Além disso, "comprar para arrendar" não é o mesmo do que "comprar para retirar do mercado" que era o perigo apontado.

Se for mais caro para uma determinada empresa reduzir as emissões do que comprar direitos, compre-se direitos. Desde que o número total de licenças seja limitado, isso não é problema nenhum, porque implica que noutro lugar qualquer há alguém a poluir menos.

Anonymous said...

Queria só acrescentar que isto não é inventar nada: o sistema de emission trading está em funcionamento nos EUA para SO_2 e NO onde é muito livre (inclusive grupos ambientalistas compram licenças que depois não usam para descer as emissões e fazer subir os preços) é considerado como um programa bem sucedido, tendo vindo a conseguir uma redução progressiva, mas sustentada das emissões sem grandes custos económicos.

Anonymous said...

tudo bem.

eu só espero que aqui os grupos ambientalistas não sejam acusados de manipular ou serem prejudiciais ao mercado, pois depois das declarações de determinadas pessoas, só falta ilegalizar os movimentos ambientalistas.

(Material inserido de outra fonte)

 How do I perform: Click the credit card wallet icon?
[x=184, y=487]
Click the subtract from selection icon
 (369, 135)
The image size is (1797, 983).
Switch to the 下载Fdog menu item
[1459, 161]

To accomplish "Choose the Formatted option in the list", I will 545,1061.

como eu disse, no fundo quem polui mais paga. não é muito diferente da logica do imposto.

os leilões são anuais?

Anonymous said...

para ser sincero, ainda bem que isto não se aplica aos recursos hidricos.
o objectivo final deve ser como nos recursos hidricos: poluição zero.

Anonymous said...

"Além disso, "comprar para arrendar" não é o mesmo do que "comprar para retirar do mercado" que era o perigo apontado."

pois claro, mas é muitissimo melhor para todos que o ar atmosferico continue na coisa publica.

felizmente o ar atmosferico ainda é publico. como a água alias.

e aqui é que possivelmente há muitas divergencias.

Anonymous said...

outro ponto, e este é que causa divergencias.

o ar atmosferico deve ser coisa publica, assim como a agua.